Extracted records
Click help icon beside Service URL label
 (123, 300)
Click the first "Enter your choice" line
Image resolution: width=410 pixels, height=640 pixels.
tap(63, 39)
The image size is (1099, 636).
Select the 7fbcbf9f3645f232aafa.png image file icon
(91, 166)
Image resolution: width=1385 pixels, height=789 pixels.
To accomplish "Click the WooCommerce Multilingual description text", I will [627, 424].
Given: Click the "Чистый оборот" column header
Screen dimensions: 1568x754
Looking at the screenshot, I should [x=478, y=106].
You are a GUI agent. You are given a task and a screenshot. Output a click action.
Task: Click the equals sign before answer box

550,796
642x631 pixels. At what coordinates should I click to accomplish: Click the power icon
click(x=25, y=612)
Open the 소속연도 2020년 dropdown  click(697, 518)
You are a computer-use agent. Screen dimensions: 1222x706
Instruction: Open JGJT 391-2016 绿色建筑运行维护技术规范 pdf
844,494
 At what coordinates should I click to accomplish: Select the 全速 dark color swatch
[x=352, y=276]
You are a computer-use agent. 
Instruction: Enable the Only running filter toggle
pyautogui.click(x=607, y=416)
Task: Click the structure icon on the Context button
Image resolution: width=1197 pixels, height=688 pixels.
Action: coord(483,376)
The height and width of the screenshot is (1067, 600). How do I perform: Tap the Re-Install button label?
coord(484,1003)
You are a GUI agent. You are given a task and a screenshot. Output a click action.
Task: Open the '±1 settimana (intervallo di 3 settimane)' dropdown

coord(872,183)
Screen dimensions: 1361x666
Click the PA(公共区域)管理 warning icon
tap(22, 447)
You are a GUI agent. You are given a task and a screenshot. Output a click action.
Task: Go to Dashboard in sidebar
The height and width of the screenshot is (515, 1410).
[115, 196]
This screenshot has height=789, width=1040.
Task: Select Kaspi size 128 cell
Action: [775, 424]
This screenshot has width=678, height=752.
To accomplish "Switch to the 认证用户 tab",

=== What this task involves ===
Could you reproduce every record exactly as shown above?

=== Task response ===
Click help icon beside Service URL label
 (123, 300)
Click the first "Enter your choice" line
Image resolution: width=410 pixels, height=640 pixels.
tap(63, 39)
The image size is (1099, 636).
Select the 7fbcbf9f3645f232aafa.png image file icon
(91, 166)
Image resolution: width=1385 pixels, height=789 pixels.
To accomplish "Click the WooCommerce Multilingual description text", I will [627, 424].
Given: Click the "Чистый оборот" column header
Screen dimensions: 1568x754
Looking at the screenshot, I should [x=478, y=106].
You are a GUI agent. You are given a task and a screenshot. Output a click action.
Task: Click the equals sign before answer box

550,796
642x631 pixels. At what coordinates should I click to accomplish: Click the power icon
click(x=25, y=612)
Open the 소속연도 2020년 dropdown  click(697, 518)
You are a computer-use agent. Screen dimensions: 1222x706
Instruction: Open JGJT 391-2016 绿色建筑运行维护技术规范 pdf
844,494
 At what coordinates should I click to accomplish: Select the 全速 dark color swatch
[x=352, y=276]
You are a computer-use agent. 
Instruction: Enable the Only running filter toggle
pyautogui.click(x=607, y=416)
Task: Click the structure icon on the Context button
Image resolution: width=1197 pixels, height=688 pixels.
Action: coord(483,376)
The height and width of the screenshot is (1067, 600). How do I perform: Tap the Re-Install button label?
coord(484,1003)
You are a GUI agent. You are given a task and a screenshot. Output a click action.
Task: Open the '±1 settimana (intervallo di 3 settimane)' dropdown

coord(872,183)
Screen dimensions: 1361x666
Click the PA(公共区域)管理 warning icon
tap(22, 447)
You are a GUI agent. You are given a task and a screenshot. Output a click action.
Task: Go to Dashboard in sidebar
The height and width of the screenshot is (515, 1410).
[115, 196]
This screenshot has height=789, width=1040.
Task: Select Kaspi size 128 cell
Action: [775, 424]
This screenshot has width=678, height=752.
To accomplish "Switch to the 认证用户 tab",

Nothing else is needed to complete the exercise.